> The raw files assign the tile to be used for an object in game, and certain objects have hard-coded colors while others also have colors assigned in the raw files.
Yup.
> For what I'm concerned with (stairs, walls, rocks) gray scale tiles will take on the color of the material used to build the object (example; stairs dug out of bauxite will be red) and the gray scale will be used to hue the pixels to darker or lighter shades of red.
Yeah but there are various exceptions and ways of overriding color.
http://df.magmawiki.com/index.php/DF2010:Color> Anything drawn in the full tile-set file in color will remain that color in game no matter what.
Only if the game draws that tile with white as the foreground colour. See below.
> Tile-magic summed up; There are two colors available to be assigned to a tile, foreground and background. Black used as background frees up the settable background color to be used basically as foreground color 2.

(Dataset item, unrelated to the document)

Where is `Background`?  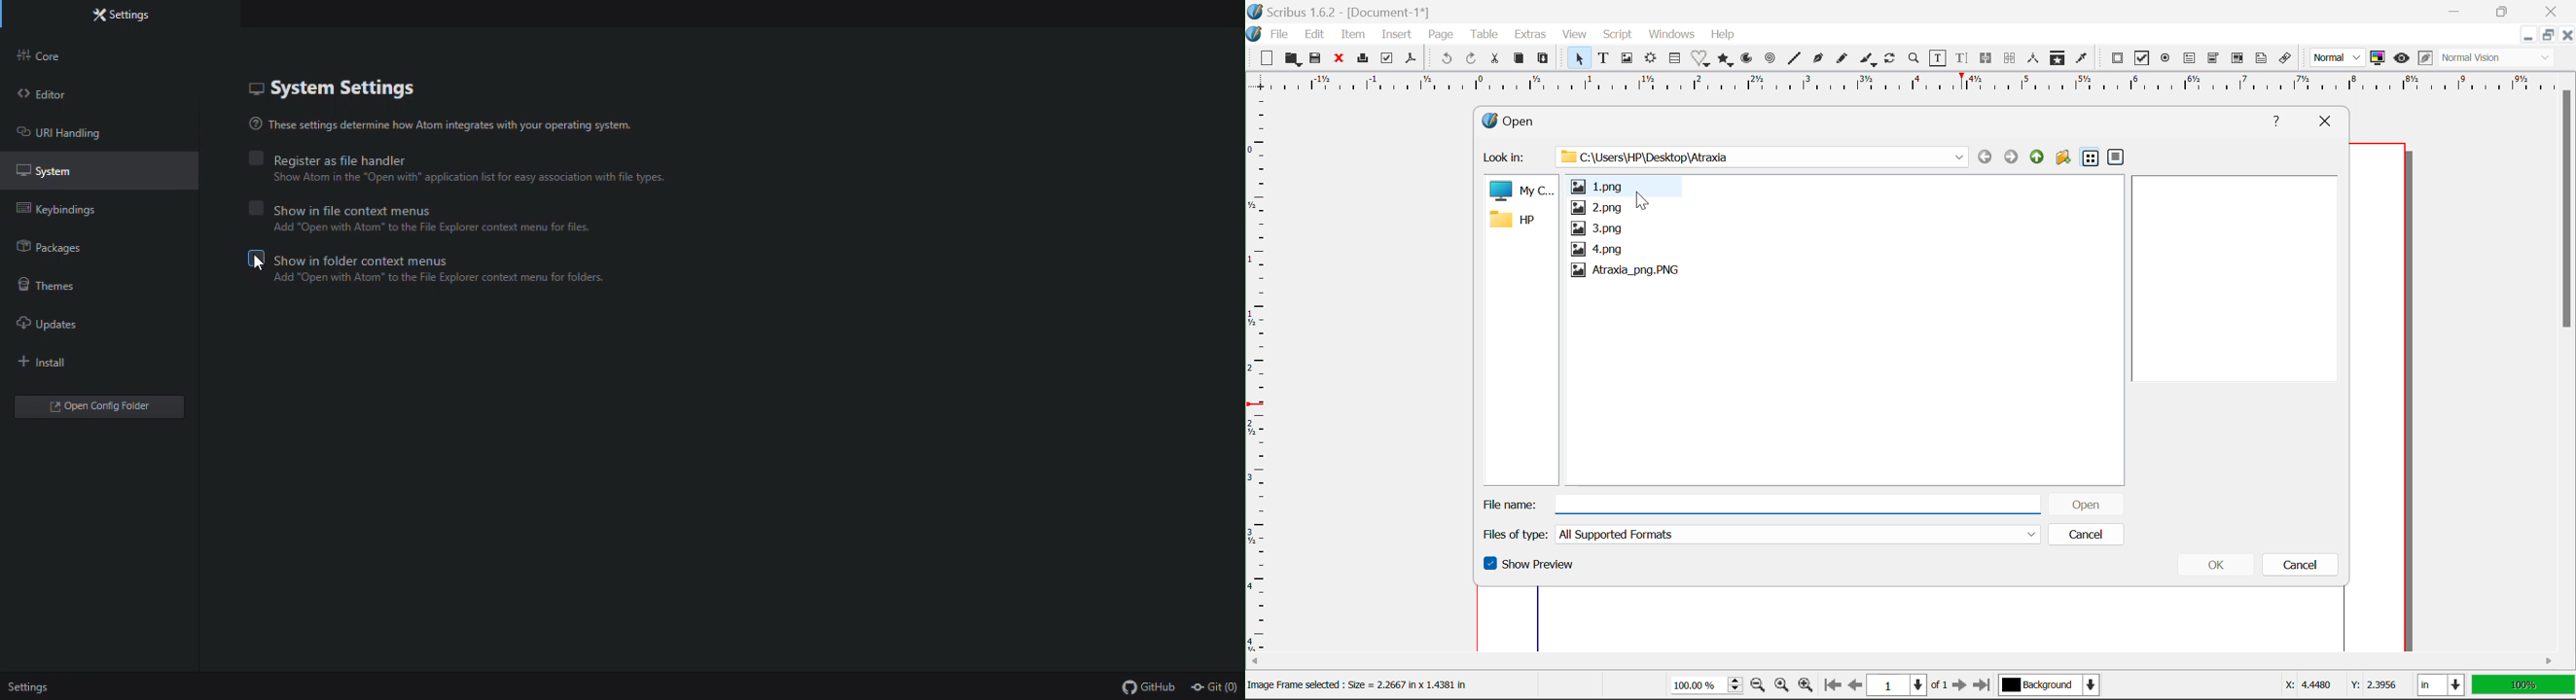 Background is located at coordinates (2052, 686).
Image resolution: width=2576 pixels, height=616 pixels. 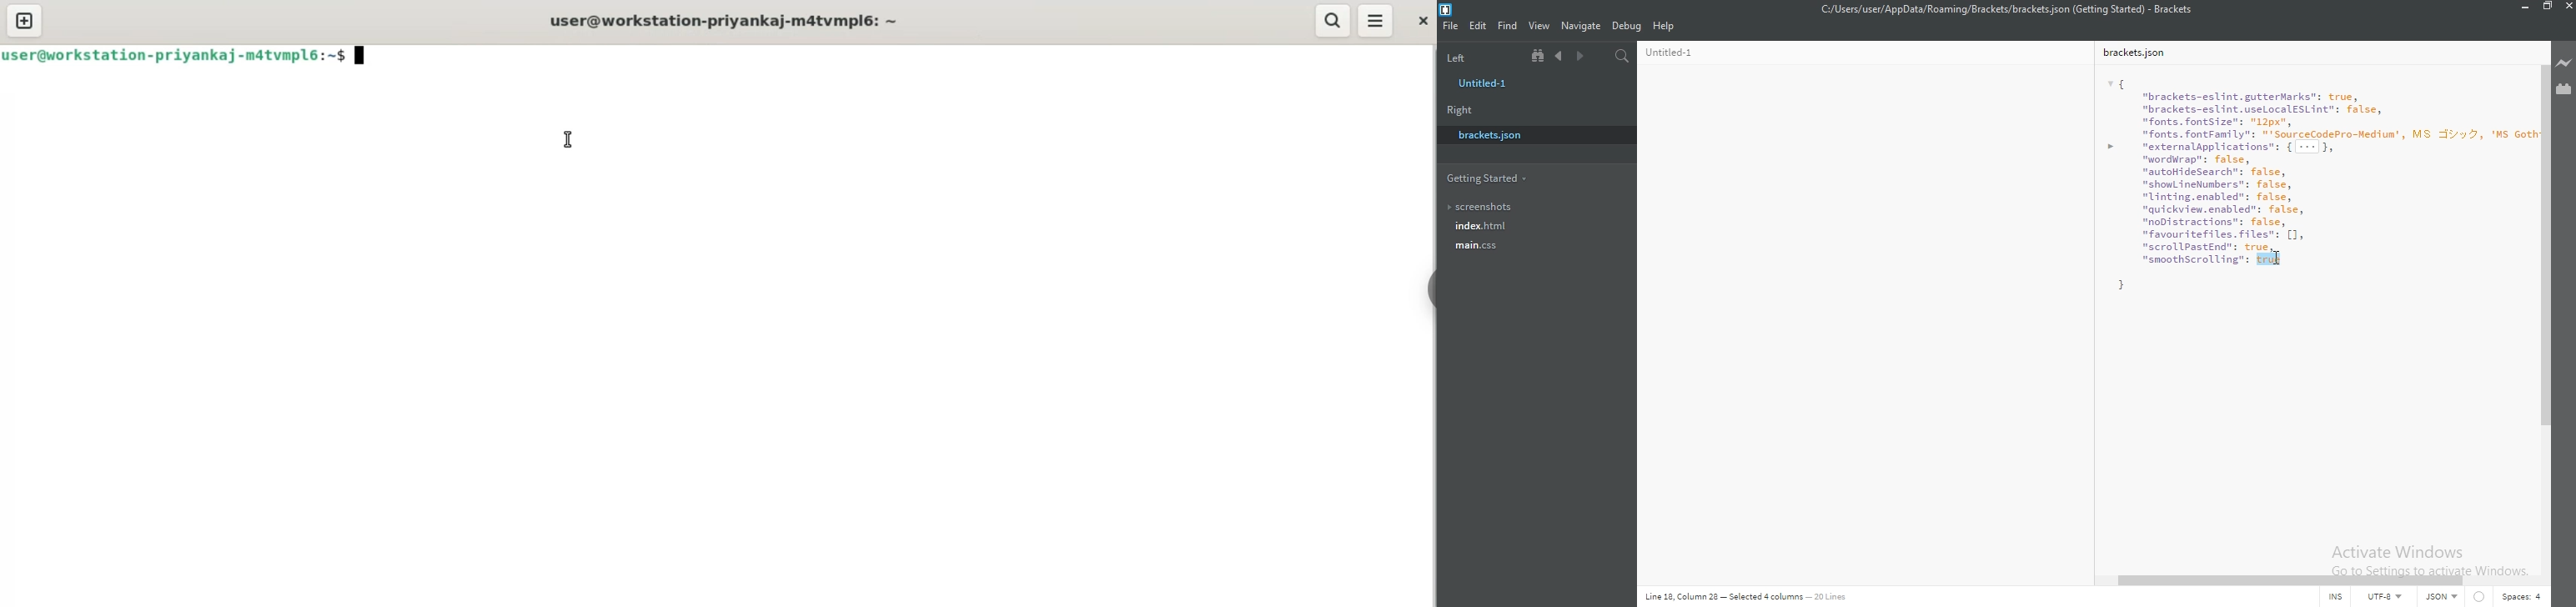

Not quite. The foreground tints everything, which you can play with (see
this post) while alpha transparency allows the background colour to show through - doesnt matter what the colour is, which again you can play with.
> So, what I need cleared up is how to make the transparencies, and also how to determine what will be assigned foreground and background colors. And how to make the black so that it won't accidentally get colored...
Cant help with the how-to of working with alpha channels in gimp, but they are the key.